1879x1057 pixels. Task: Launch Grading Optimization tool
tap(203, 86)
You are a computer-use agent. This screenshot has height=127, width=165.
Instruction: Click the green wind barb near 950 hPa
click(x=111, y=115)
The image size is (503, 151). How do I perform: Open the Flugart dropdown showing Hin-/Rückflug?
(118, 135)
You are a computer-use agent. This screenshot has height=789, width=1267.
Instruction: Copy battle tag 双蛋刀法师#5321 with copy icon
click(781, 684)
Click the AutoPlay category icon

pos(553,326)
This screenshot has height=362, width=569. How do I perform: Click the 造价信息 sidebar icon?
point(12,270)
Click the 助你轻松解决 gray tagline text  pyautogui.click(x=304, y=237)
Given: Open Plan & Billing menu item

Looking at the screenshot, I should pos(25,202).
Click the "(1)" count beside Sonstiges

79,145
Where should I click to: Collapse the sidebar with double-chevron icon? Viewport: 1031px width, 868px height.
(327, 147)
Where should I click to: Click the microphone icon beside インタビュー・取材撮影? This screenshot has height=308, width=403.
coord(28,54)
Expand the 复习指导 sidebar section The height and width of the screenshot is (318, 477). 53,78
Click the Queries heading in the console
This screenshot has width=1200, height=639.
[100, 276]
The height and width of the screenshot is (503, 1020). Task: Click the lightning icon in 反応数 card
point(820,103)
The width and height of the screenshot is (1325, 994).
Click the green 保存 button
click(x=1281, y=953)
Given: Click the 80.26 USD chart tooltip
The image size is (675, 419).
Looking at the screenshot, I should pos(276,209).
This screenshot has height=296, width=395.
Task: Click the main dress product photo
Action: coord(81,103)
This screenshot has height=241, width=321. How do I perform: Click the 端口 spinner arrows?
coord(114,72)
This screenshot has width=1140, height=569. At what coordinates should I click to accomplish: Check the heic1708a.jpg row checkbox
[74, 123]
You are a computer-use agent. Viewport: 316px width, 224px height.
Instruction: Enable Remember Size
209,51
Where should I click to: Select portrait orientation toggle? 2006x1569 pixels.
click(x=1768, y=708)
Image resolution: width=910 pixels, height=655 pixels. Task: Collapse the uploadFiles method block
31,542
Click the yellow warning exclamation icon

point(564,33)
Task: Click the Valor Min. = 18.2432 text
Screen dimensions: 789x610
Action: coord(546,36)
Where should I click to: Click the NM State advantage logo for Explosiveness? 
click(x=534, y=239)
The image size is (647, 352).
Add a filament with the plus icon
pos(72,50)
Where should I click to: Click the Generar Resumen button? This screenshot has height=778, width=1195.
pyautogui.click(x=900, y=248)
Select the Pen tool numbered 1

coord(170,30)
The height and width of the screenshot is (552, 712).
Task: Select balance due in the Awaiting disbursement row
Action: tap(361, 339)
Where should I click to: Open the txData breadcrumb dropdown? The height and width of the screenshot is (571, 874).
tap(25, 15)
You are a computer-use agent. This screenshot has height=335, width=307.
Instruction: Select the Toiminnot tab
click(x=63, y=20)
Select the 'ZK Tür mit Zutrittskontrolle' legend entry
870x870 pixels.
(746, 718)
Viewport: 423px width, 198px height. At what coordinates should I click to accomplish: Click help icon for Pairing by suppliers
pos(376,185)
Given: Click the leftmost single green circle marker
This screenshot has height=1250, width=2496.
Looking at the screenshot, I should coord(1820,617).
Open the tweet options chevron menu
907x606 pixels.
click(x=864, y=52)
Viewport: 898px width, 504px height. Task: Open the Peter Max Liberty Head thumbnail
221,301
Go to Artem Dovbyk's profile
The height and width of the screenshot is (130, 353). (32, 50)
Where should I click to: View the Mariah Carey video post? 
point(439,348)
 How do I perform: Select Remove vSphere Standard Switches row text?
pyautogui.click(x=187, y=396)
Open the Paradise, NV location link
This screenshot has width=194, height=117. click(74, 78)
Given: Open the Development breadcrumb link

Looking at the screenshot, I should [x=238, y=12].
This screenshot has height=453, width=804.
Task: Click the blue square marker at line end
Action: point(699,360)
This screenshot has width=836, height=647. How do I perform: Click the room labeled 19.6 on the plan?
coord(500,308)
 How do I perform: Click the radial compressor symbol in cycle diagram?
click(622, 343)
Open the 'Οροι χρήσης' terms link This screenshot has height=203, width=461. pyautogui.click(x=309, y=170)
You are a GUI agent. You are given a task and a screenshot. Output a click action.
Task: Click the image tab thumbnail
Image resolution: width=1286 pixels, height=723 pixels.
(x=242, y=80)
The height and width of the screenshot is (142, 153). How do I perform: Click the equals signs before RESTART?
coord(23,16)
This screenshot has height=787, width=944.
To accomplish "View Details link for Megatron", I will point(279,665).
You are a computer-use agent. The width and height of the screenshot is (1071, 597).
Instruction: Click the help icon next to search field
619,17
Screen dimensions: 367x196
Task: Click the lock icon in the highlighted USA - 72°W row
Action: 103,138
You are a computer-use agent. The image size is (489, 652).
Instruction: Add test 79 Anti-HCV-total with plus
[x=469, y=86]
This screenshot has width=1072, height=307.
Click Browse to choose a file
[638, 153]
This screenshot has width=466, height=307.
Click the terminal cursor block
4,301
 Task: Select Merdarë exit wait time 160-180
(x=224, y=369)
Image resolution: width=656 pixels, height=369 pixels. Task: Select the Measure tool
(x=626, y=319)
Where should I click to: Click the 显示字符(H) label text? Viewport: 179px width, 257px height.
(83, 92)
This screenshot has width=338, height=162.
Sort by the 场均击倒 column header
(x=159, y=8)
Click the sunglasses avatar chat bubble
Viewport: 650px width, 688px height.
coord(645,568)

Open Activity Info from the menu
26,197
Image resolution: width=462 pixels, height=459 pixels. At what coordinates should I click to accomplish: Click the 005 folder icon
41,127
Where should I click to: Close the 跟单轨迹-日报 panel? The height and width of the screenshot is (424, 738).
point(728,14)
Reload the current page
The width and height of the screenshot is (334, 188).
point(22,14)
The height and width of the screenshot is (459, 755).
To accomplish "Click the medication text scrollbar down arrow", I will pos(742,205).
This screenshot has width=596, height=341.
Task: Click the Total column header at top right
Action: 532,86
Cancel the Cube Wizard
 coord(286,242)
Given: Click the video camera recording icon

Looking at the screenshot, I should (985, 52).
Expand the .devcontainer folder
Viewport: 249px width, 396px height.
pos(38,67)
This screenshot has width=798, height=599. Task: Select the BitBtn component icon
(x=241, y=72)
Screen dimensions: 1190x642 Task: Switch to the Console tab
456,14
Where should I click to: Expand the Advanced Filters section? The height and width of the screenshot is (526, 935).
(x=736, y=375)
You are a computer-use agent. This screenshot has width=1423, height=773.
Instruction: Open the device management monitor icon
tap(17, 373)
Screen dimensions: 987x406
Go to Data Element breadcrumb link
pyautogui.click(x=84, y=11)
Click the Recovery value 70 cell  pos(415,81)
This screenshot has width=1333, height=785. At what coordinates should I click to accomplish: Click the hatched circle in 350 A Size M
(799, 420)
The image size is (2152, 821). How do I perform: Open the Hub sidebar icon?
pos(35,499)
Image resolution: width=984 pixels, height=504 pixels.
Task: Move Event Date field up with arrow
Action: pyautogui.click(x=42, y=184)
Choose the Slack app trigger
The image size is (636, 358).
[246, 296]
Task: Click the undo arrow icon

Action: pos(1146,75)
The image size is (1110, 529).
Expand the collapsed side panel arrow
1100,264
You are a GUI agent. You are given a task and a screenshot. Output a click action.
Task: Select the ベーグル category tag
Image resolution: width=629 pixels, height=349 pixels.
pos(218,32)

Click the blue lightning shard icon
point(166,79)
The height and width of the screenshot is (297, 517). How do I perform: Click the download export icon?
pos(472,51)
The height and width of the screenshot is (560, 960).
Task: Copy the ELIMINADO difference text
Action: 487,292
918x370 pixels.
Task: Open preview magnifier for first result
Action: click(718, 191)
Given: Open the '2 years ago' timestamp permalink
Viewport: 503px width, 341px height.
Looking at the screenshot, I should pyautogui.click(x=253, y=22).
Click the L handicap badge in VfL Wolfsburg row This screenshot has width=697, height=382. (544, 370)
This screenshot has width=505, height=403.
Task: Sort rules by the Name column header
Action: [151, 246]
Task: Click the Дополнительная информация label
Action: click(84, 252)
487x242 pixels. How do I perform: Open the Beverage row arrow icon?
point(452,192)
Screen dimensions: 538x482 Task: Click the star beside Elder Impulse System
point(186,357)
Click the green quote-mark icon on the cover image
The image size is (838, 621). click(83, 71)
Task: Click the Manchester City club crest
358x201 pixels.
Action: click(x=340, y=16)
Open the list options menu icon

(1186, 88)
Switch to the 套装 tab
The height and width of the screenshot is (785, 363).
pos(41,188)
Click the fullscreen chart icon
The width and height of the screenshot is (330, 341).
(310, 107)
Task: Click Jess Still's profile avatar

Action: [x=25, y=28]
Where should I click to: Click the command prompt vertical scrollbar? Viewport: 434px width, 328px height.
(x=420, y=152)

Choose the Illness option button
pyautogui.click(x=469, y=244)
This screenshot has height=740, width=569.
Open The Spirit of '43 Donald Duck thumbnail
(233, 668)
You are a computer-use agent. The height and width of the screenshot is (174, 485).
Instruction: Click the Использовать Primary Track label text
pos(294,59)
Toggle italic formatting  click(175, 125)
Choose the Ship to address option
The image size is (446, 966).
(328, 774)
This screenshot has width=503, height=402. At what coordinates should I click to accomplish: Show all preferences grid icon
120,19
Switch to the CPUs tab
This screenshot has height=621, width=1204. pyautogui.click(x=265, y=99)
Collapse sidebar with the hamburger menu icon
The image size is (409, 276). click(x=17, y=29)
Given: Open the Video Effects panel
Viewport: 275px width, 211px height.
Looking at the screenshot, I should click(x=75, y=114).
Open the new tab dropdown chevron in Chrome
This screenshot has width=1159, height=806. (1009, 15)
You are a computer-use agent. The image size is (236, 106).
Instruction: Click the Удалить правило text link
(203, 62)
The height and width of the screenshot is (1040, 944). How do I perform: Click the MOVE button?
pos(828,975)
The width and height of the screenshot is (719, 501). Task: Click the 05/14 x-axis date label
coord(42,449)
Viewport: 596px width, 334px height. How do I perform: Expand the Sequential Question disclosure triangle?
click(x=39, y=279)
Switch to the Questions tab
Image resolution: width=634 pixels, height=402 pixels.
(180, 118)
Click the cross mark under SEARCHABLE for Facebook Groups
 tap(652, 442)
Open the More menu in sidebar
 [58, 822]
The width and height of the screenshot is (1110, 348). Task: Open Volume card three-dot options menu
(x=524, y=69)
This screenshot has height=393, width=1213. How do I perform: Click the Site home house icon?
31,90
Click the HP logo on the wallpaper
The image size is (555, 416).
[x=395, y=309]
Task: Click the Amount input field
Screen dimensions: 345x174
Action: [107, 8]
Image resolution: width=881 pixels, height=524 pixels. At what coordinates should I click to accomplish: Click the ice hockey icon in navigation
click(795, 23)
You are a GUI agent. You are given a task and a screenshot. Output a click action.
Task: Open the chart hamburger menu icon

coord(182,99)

::::::

## What is being asked
Rewrite the entries from the line containing "You are a computer-use agent. The image size is (489, 652)." down to the line containing "tap(17, 373)", swapping "Console" out for "Terminal" and keeping everything else identical.

## Solution to the exercise
You are a computer-use agent. The image size is (489, 652).
Instruction: Add test 79 Anti-HCV-total with plus
[x=469, y=86]
This screenshot has width=1072, height=307.
Click Browse to choose a file
[638, 153]
This screenshot has width=466, height=307.
Click the terminal cursor block
4,301
 Task: Select Merdarë exit wait time 160-180
(x=224, y=369)
Image resolution: width=656 pixels, height=369 pixels. Task: Select the Measure tool
(x=626, y=319)
Where should I click to: Click the 显示字符(H) label text? Viewport: 179px width, 257px height.
(83, 92)
This screenshot has width=338, height=162.
Sort by the 场均击倒 column header
(x=159, y=8)
Click the sunglasses avatar chat bubble
Viewport: 650px width, 688px height.
coord(645,568)

Open Activity Info from the menu
26,197
Image resolution: width=462 pixels, height=459 pixels. At what coordinates should I click to accomplish: Click the 005 folder icon
41,127
Where should I click to: Close the 跟单轨迹-日报 panel? The height and width of the screenshot is (424, 738).
point(728,14)
Reload the current page
The width and height of the screenshot is (334, 188).
point(22,14)
The height and width of the screenshot is (459, 755).
To accomplish "Click the medication text scrollbar down arrow", I will pos(742,205).
This screenshot has width=596, height=341.
Task: Click the Total column header at top right
Action: 532,86
Cancel the Cube Wizard
 coord(286,242)
Given: Click the video camera recording icon

Looking at the screenshot, I should (985, 52).
Expand the .devcontainer folder
Viewport: 249px width, 396px height.
pos(38,67)
This screenshot has width=798, height=599. Task: Select the BitBtn component icon
(x=241, y=72)
Screen dimensions: 1190x642 Task: Switch to the Terminal tab
456,14
Where should I click to: Expand the Advanced Filters section? The height and width of the screenshot is (526, 935).
(x=736, y=375)
You are a computer-use agent. This screenshot has width=1423, height=773.
Instruction: Open the device management monitor icon
tap(17, 373)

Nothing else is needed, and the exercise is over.